[x264-devel] x264 Development Newsletter: Vol 27

[Jason Garrett-Glaser]

This is the twenty-seventh x264 development newsletter. This is a
regular email containing updates on fixes and improvements in the most
recent x264 push, along with updates on what's coming next.  Previous
versions can be found in the mailing list archives.

Fixes:

Fix an invalid memory access with intra-refresh + VBV that could cause
crashes in some cases.

Fix a crash in --demuxer y4m with unsupported input colorspace.

Blu-ray compliance fix: Bluray doesn't allow referencing across
I-frames, that is, it treats I-frames like IDR -- so just don't force
--keyint-min 1.  I doubt this caused any issues with real playback
hardware, but the spec mandates it for some insane reason.  Thanks to
Pegasys for the bug report.

Fix input colorspace handling with packed 4:2:2.

Force ARM function alignment to 4 bytes, to deal with linkers that
don't align mixed Thumb/ARM code correctly by default.

Fix the win32 implementation of pthread_cond_signal -- not actually
used by x264 (which only uses broadcast), so simply for completeness.

Improvements:

Add a Windows resource file, to show x264 version information,
copyright, etc in Windows Explorer.

Bump dates to 2012, now that Checkuary has ended.

Swap the bit depth conversion dithering algorithm to assume TV range
instead of PC range.  Since most sources are TV, this is more correct
for the common case, and the error in the case of the source being PC
range is smaller than in the reverse case (PC range algorithm on TV
range data).

Follow lav's example and switch from %ifdef to %if in asm, to allow
combining conditionals.

x86inc: add high halfword register support and add a TAIL_CALL macro
for abstracting away another common asm idiom.

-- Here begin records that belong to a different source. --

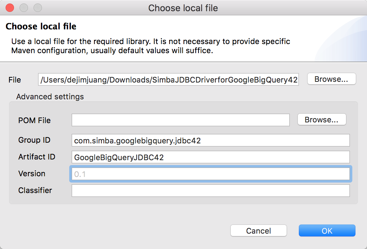Click the bold Choose local file heading
The width and height of the screenshot is (367, 249).
pyautogui.click(x=41, y=26)
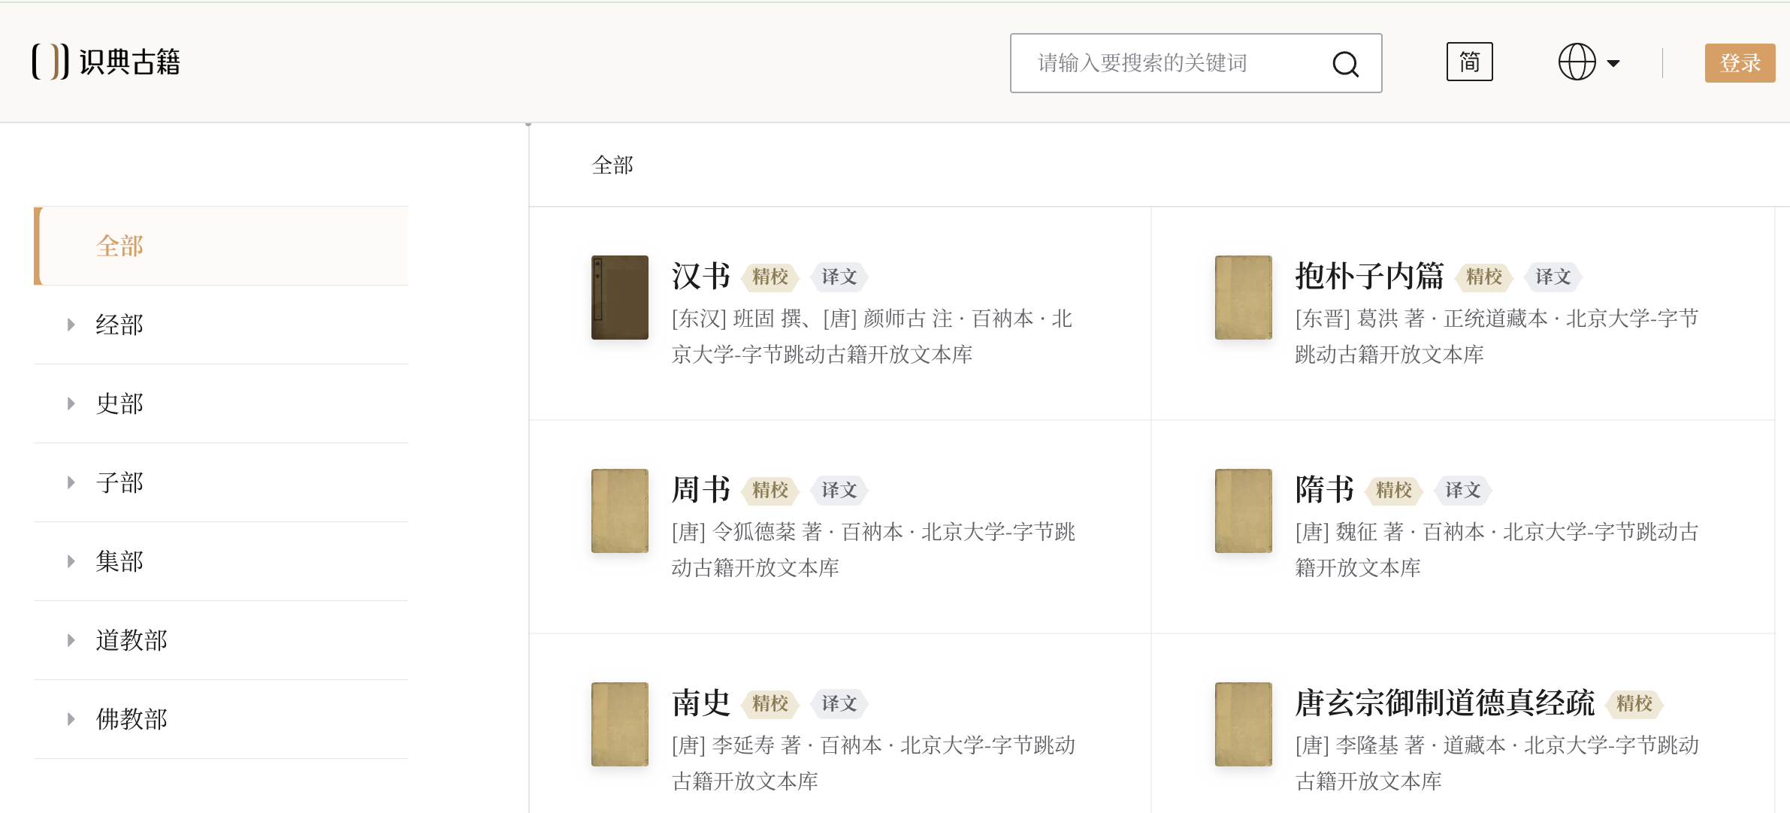The width and height of the screenshot is (1790, 813).
Task: Click the 汉书 book cover thumbnail
Action: click(x=619, y=298)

More x86 asm optimizations: AVX 32-bit hpel_filter_h; faster on Sandy
Bridge.  More XOP optimizations; frame_init_lowres and 8x8 zigzag
functions.  Enable SSSE3 weight on newer CPUs where it's faste.
General asm cleanups and optimizations.

Add CPU detection support for 5 new instruction sets: TBM, AVX2, FMA3,
BMI1, and BMI2.  I have some test patches with some minor performance
optimizations using most of these (except TBM), but I'm not going to
commit them as it would bump the yasm version requirement to 1.2,
which isn't in most distros yet, and is rather needless at the moment
given that none of the chips that support these are available at
retail yet.

A digression on new CPU instructions:

TBM, BMI1, and FMA3 will be supported in AMD's upcoming
Trinity/Piledriver CPU.  FMA3 is redundant in this case, as AMD
already supports FMA4, which is a strict superset of FMA3, so this is
just for compatibility with Intel (see
http://en.wikipedia.org/wiki/FMA_instruction_set#History).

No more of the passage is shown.